Warm weather deteriorates ice
World largest wealth fund to press firms for climate data
OSLO, Feb 9, (RTRS): Norway’s $1 trillion wealth fund will push the 9,000 firms it invests in to disclose more data on greenhouse gases they emit and how they adapt to climate change during the coming annual general meeting season, a top fund official said.
The world’s largest sovereign wealth fund invests the revenues of Norway’s oil and gas production and has stakes in some 9,000 companies across 72 countries. It was an early mover among international investors in trying to assess climate change risk, wanting to avoid investments in one sector negatively impacting another – so-called “externalities” – and hurting its overall portfolio.
This year, it will make a fresh push on firms to explain how their business will be affected, and how they are adapting, to a world where temperatures may rise by 2 degrees Celsius (3.6°F).
“What we would like to see more of is scenarios, including a two-degree scenario, and we want better disclosure of the assumptions for these scenarios,” Carine Smith Ihenacho, the fund’s chief corporate governance officer, told Reuters.
“We want clear targets for CO2 emissions and other greenhouse gases, including methane.
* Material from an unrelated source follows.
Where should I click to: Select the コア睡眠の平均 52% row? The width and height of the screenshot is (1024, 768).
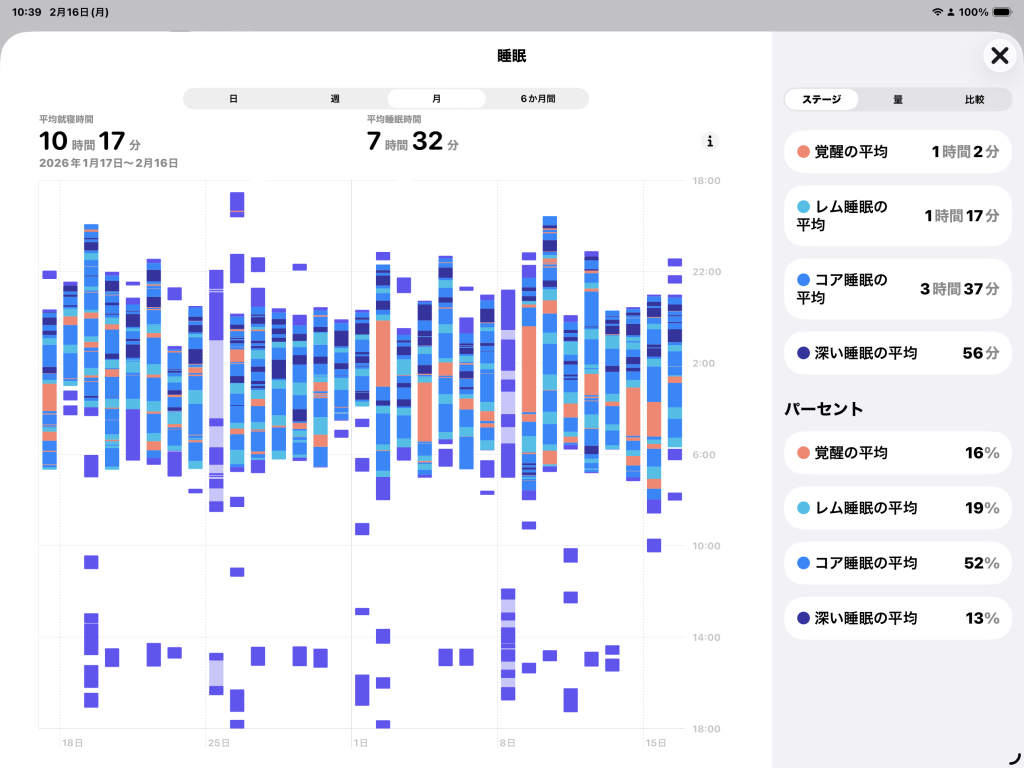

And we want to see reporting of progress against the targets,” she added.
“We would like to see it more disaggregated, meaning not for the whole company, but more broken down, for instance regional or even on an asset level.”
As part of its green push, the fund has been developing an in-house software, called Angle, that can take non-financial data, such as CO2 emissions, combine it with trading data and earnings data, and see how it will affect a company years ahead.
That tool has informed divestments in some 30 companies in 2018, fund CEO Yngve Slyngstad told Reuters, helping show that these companies did not have a sustainable business model over the long-term. He did not name them.
Presentation material showed two of the 30 divested companies were involved in palm oil; one in rubber; ten in coal-based power; and one in “CO2 intensity”.
The next step in the software’s development, first disclosed by Reuters in October, is to develop the platform to see how much of the carbon cost can be passed on to customers and how much companies must pay themselves.
Meanwhile, Maine’s giant spinning ice disk may soon meet its end because of unseasonably warm weather.
The Portland Press Herald reports the disk in the Presumpscot River has lost most of the shape and appearance that made it look like a blue moon.
Westbrook spokeswoman Tina Radel says that the disk was on the move Wednesday and that its “time may be limited.”
The ice disk formed in early January, drawing crowds to the river’s edge and attracting attention online.
It formed naturally where there is a circular current that creates a whirlpool effect.